When Wilt Chamberlain dropped a buck on March 2, 1962, in the Philadelphia Warrior’s 169-147 win over the New York Knicks in Hershey, Pennsylvania, there wasn’t even any video footage to capture the moment. I have heard clips of some radio audio, but I don’t think there is audio of the complete game.
All that remains to commemorate that iconic achievement 59 years ago of 100 points in one game by one of the NBA’s true giants superheroes is a picture of Chamberlain holding a white piece of paper with the number 100 written on it.
And a box score I guess somebody found in their great grandfather’s garage.

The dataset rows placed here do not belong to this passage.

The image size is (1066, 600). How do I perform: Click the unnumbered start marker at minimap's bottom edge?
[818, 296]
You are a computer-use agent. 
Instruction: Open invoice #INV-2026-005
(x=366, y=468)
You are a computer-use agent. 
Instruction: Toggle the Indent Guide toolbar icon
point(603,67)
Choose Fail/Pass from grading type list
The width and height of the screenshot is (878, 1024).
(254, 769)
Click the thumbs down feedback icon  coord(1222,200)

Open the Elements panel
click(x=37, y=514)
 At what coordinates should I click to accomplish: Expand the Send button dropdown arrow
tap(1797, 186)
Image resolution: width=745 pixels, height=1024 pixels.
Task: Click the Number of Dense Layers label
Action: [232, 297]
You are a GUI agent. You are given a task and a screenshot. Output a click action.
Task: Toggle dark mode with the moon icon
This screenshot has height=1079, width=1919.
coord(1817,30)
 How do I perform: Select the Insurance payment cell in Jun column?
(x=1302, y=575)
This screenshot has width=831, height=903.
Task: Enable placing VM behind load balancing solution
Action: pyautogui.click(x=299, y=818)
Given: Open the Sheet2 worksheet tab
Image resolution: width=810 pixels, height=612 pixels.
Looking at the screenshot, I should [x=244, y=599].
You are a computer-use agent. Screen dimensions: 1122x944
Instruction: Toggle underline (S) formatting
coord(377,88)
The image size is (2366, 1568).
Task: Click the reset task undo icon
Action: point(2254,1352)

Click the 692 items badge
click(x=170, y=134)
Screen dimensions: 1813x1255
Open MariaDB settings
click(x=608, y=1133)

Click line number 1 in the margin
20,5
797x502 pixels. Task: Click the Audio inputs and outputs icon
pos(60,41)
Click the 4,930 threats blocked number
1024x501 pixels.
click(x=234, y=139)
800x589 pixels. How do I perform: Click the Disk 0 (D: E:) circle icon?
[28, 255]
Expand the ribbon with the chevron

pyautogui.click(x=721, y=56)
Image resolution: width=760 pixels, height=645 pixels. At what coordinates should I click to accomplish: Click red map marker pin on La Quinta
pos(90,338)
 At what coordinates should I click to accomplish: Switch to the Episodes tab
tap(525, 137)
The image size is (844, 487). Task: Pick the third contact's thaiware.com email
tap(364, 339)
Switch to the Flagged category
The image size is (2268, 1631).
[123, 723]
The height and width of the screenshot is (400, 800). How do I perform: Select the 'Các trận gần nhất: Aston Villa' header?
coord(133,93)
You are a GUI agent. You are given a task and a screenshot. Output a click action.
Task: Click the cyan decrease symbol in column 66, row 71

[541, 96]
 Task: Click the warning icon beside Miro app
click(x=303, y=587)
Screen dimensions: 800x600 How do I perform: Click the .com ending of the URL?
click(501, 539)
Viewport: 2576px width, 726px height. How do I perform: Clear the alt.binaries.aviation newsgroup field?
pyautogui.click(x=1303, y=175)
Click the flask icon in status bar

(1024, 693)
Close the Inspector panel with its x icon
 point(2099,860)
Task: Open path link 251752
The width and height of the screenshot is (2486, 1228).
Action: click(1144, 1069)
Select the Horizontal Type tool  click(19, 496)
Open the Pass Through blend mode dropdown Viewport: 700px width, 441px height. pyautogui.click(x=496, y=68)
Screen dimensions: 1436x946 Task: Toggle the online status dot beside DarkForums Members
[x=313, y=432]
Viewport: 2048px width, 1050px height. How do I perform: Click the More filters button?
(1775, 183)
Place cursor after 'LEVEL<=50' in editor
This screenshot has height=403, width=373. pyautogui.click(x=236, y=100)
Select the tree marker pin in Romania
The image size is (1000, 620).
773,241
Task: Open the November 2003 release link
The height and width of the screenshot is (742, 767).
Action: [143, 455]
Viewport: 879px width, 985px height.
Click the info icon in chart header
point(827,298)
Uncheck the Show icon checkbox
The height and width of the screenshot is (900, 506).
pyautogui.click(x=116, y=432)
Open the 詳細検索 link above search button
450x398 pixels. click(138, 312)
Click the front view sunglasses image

The rest, we have to imagine for ourselves, learn about through first-person accounts and read about in old newspaper clippings for details. Wilt had 41 by halftime as he abused New York’s backup centers, and when he hit the mythical century mark, he had obliterated his previous NBA scoring record of 78 points set less than three months earlier.
Fans bum-rushed the court and Wilt ran into the locker room, where PR man Harvey Pollack scrawled “100” on a piece of paper and had Chamberlain hold it up for photographers.
https://youtu.be/jter5onwK3U
Chamberlain’s mythical statistical feats are like folktales to people in this instant information, social media age. If you weren’t one of the 4,124 people at the game, then you never got to see it. There’s something exclusively and uniquely wonderful about being one of a small group of people to be privy to something colossally historic that the rest of the world will never get an opportunity to see.
That season, Wilt averaged more than 50 points per game!